▶ [GIVEN PASSAGE]:
╭──

# Compost Instead of Mulch



## krusej23 (May 8, 2018)

Has anyone used bulk compost from a landscape supply center instead of using mulch on top of your landscaping areas? My front landscaping gets high winds at times and my Scotts Nature Scapes mulch just blows into the grass which makes a mess and blows into the neighbor's yard too. I tried the mulch glue stuff but it's a pain to not get it on the plants. I took one small spot and put the bagged compost but it's too much like top soil and it just turns a very light tan/gray color when it dries out. I'd like some texture to it like I've seen from some bulk compost before.


----------



## pennstater2005 (Jul 17, 2017)

No but I use pine bark nuggets which are larger and I don't have that issue. Plus I don't need to replace it every year. Just refresh it every other year.


----------



## krusej23 (May 8, 2018)

pennstater2005 said:


> No but I use pine bark nuggets which are larger and I don't have that issue. Plus I don't need to replace it every year. Just refresh it every other year.


I will have to look at pine bark nuggets but I don't see many places around that have them in bulk form. I'll have to check out lowes to see what they have. I'm going to see what our bulk place has for shredded hardwood mulch too because I would think the more shredded it is, the less likely it is to fly away. Maybe I'm wrong.


----------



## pennstater2005 (Jul 17, 2017)

Yeah mine was bagged Lowe's. Super light though which is nice and the bags are large. I probably only use ten or fifteen bags every other year though. If you have a lot it would be cost prohibitive.


----------



## Mr McTurf (Jun 21, 2018)

If available in your area, check out Eastern Red Cedar from a landscape supply center. As far as bulk mulch goes, it is on the more expensive side, but it lasts longer than most others because it doesn't decompose quite as fast. Holds its color well, and is kind of a shredded product so it doesn't move around as easy as chips or the bagged stuff. If you have it thick enough, you just need to top off every couple years.


----------



## bernstem (Jan 16, 2018)

I use a 50/50 mix of finely ground mulch and compost that gets delivered in bulk. I have never had any issues with it blowing around. It looks just like finely shredded mulch and adds organic matter and fertilizes.


----------



## krusej23 (May 8, 2018)

╰──

▶ [DATASET EXCERPT]:
╭──

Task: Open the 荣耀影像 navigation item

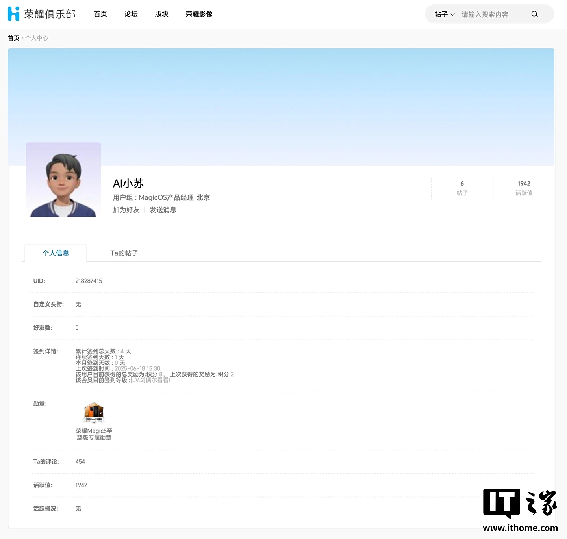Action: (199, 14)
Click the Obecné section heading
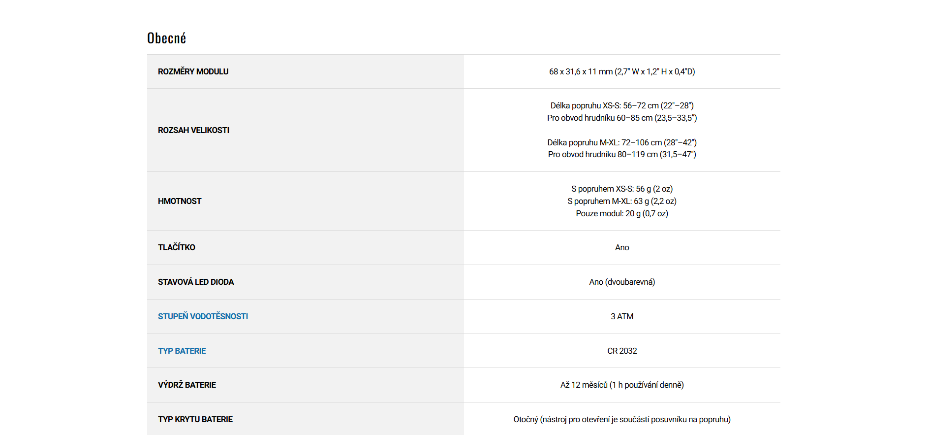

╰──

▶ [PROBLEM REQUIREMENTS]:
Please continue the forum thread on using compost instead of mulch from the point where it ends. The lines are separate material and have no connection to the thread about compost and mulch.

▶ [WRITTEN REPLY]:
bernstem said:


> I use a 50/50 mix of finely ground mulch and compost that gets delivered in bulk. I have never had any issues with it blowing around. It looks just like finely shredded mulch and adds organic matter and fertilizes.


I really like that idea. So do you have them deliver them and dump them in separate piles and mix in a wheelbarrow or just mix in the landscaping?


----------



## bernstem (Jan 16, 2018)

My supplier sells a pre-mix. Your supplier may have something similar, or can likely pre-mix for you if you are ordering more than a few yards (though they will probably charge to do it). If not, I would probably spread compost, then mulch on top without mixing or mix in a wheelbarrow then spread. It would be a pain to mix them in the garden with the plants in the way.


----------



## krusej23 (May 8, 2018)

Done. Dug holes between plants, took the bad clay out, covered whole area with bulk compost, and put bulk brown hardwood mulch on top. I'm beat after that. Also cleaned up the live edges on my 3 trees.


----------



## jabopy (Nov 24, 2018)

I know it's not for everyone but I use wood chips, free! I layed about 5" deep three years ago most has turned to soil now, the top just requires a rake now and then to smarten things up.


----------



## PTNair (May 1, 2020)

The electrical company in my area gives free wood chips. The problem is they deliver only truck loads!!! and that is too much for me. If you need a large supply or the neighbors can share, that is an option. The chips are big and I don't think it will blow away once it is settled.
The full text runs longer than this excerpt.